» **TASK DETAILS**
For the records below, print the lines from the line with "Open the Libs of TikTok display name" through the line with "Image resolution: width=1164" exactly as written; include both end lines and exclude the rest.

:: AVAILABLE DATA ::

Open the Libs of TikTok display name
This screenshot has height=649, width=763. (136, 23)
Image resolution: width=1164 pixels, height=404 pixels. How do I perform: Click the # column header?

:::
:: AVAILABLE DATA ::

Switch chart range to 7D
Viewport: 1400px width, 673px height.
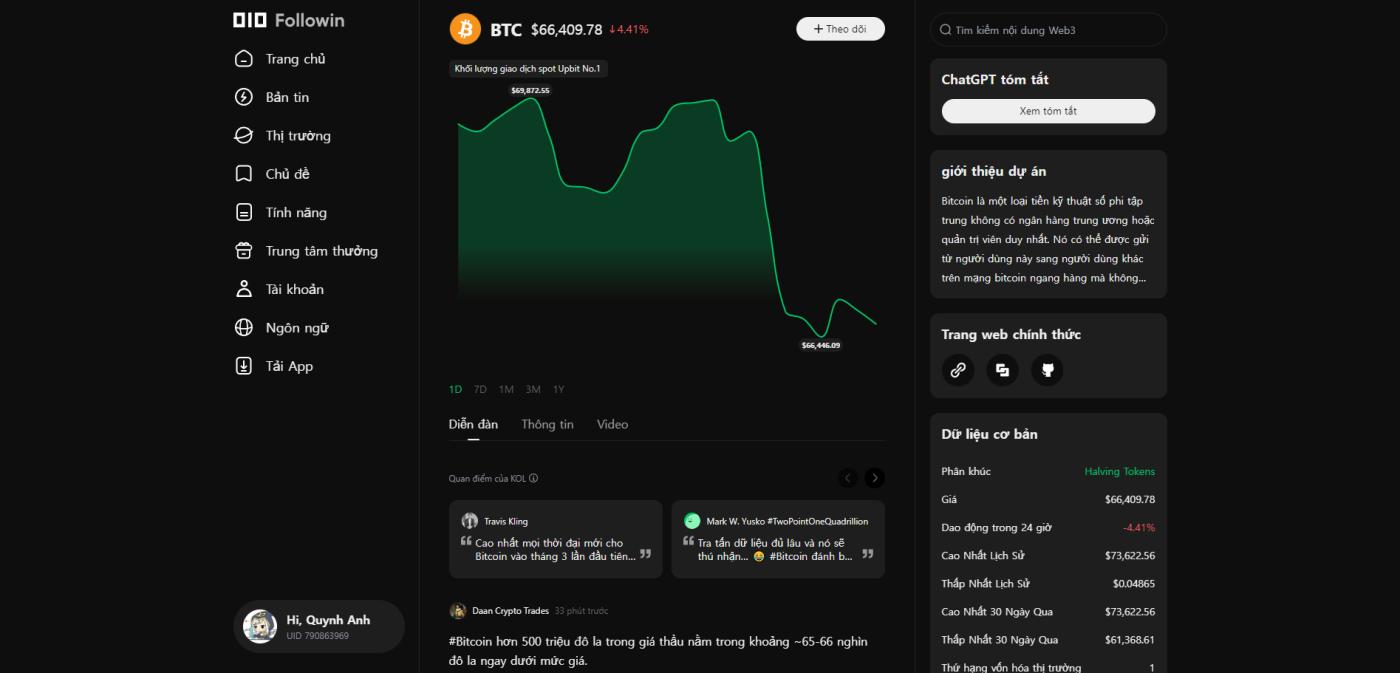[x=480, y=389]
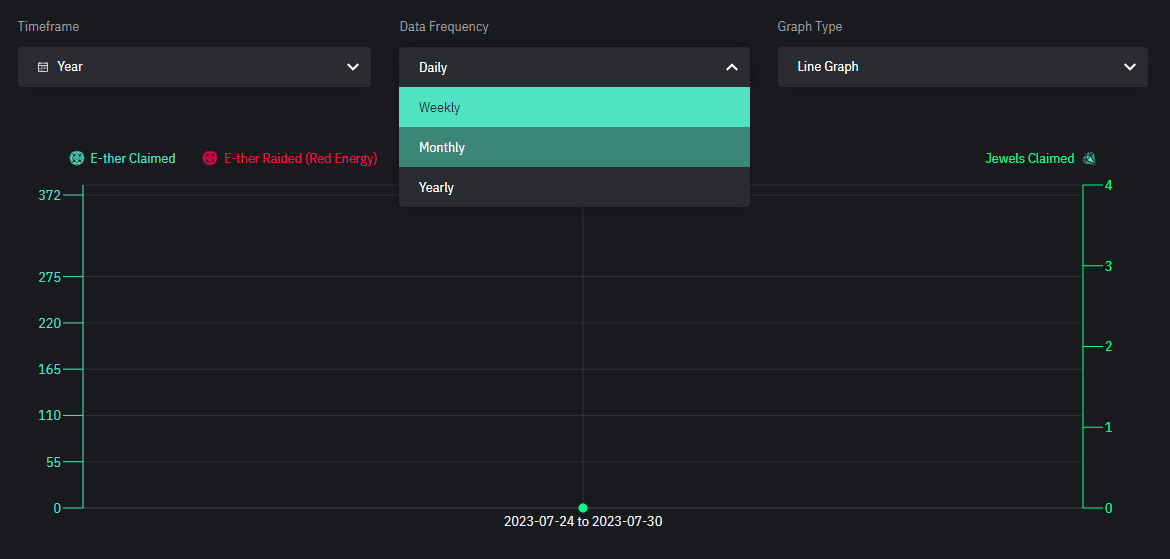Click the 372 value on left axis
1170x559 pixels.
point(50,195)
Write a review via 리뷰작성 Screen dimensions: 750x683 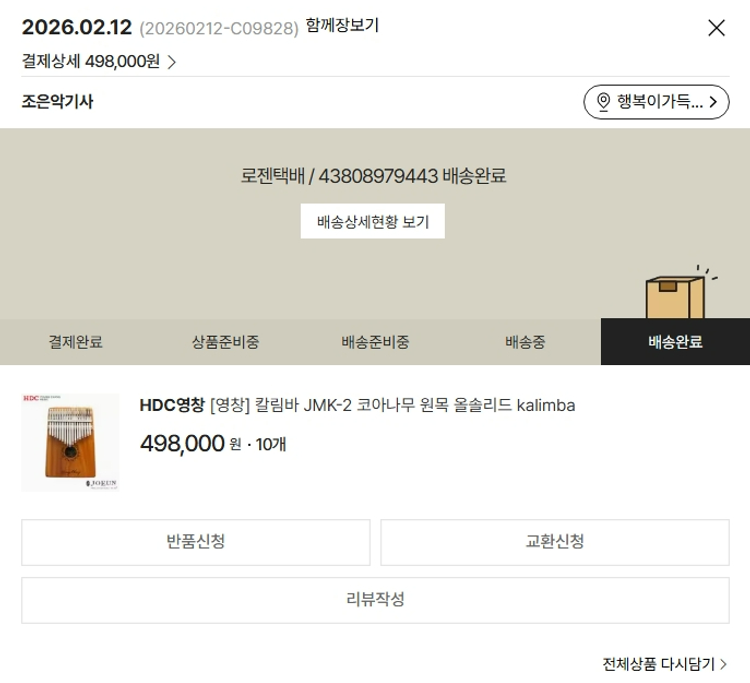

:::

» **EXPECTED OUTPUT**
Open the Libs of TikTok display name
This screenshot has height=649, width=763. (136, 23)
Image resolution: width=1164 pixels, height=404 pixels. How do I perform: Click the # column header?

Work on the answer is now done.